Tout commence un 23 avril 1962. Ce sont d’abord 60.000 mineurs d’Asturies qui cessent le travail fatigués de réclamer, en vain, une revalorisation de leurs salaires, bloqués depuis 1959. Contre toute attente, le mouvement va prendre une ampleur inédite. La grève gagne les provinces basques, puis celles du Léon et de Jaén, les villes de Barcelone et Cordoue… Les ouvriers de la métallurgie et de la construction navale rejoignent les mineurs, puis les « péones » des grands domaines agricoles et les travailleurs des vignobles réclament à leur tour des hausses de salaire.
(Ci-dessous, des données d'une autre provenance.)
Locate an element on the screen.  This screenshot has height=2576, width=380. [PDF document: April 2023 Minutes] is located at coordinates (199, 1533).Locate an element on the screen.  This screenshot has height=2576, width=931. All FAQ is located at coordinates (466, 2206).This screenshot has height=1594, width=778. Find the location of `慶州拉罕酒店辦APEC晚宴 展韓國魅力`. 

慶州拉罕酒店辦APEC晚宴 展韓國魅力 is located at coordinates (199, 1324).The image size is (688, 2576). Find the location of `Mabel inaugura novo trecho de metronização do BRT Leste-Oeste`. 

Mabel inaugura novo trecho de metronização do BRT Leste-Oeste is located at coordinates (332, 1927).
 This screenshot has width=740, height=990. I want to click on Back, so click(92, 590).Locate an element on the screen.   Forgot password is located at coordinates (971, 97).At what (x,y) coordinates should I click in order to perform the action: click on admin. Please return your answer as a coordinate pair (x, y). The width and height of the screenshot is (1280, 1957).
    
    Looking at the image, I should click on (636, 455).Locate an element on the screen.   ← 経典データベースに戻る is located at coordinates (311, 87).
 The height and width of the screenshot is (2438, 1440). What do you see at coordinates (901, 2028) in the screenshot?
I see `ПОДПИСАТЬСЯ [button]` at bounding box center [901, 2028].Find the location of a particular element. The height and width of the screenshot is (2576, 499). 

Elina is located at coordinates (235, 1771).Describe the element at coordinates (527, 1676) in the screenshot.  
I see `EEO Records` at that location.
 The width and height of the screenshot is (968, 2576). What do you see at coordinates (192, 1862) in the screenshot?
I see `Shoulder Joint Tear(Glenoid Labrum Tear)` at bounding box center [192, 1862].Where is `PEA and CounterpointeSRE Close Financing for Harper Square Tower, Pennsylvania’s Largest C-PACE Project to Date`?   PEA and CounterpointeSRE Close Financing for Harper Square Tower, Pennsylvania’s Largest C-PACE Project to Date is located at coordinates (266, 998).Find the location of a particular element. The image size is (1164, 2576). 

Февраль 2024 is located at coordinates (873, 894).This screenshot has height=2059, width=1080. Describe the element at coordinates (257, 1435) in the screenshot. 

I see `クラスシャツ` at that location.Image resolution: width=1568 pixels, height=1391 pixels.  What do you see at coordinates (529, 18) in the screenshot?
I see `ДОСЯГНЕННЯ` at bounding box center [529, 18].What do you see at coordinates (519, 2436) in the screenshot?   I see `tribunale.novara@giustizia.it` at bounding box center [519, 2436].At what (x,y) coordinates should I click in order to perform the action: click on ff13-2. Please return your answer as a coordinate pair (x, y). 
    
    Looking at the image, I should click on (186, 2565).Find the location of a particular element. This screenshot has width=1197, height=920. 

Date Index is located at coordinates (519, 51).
Va alors commencer une épreuve de force d’autant plus remarquable que la Constitution espagnole interdit la grève et la définit, depuis octobre 1960, comme un crime d’insurrection contre l’Etat, relevant de la justice militaire. Mais forts du soutien de l’opinion publique, les mineurs et les ouvriers vont gagner la bataille au bout d’un mois de lutte. Le 24 mai, un décret stipule que le salaire de base dans les mines comme dans les chemins de fer passe de 35 à 70 pesetas et le salaire réel, avec les primes et les heures supplémentaires, de 95 à 160 pesetas.

Le régime a capitulé, contraint de s’adapter aux transformations profondes de l’économie et de la société espagnoles. Depuis déjà plusieurs années, Madrid ne peut que constater que les Espagnols tolèrent de moins en moins la médiocrité de leurs conditions d’existence d’autant que leurs voisins européens commencent, eux, à bénéficier des effets des « Trente glorieuses ». Depuis 1957, les autorités, rompant avec le système autarcique en vigueur depuis 1939, ont ouvert l’Espagne aux investissements étrangers et mis fin au dirigisme d’Etat. Un vrai succès qui a conduit à évoquer un « miracle économique espagnol ». Les grèves du printemps en sont la rançon sociale.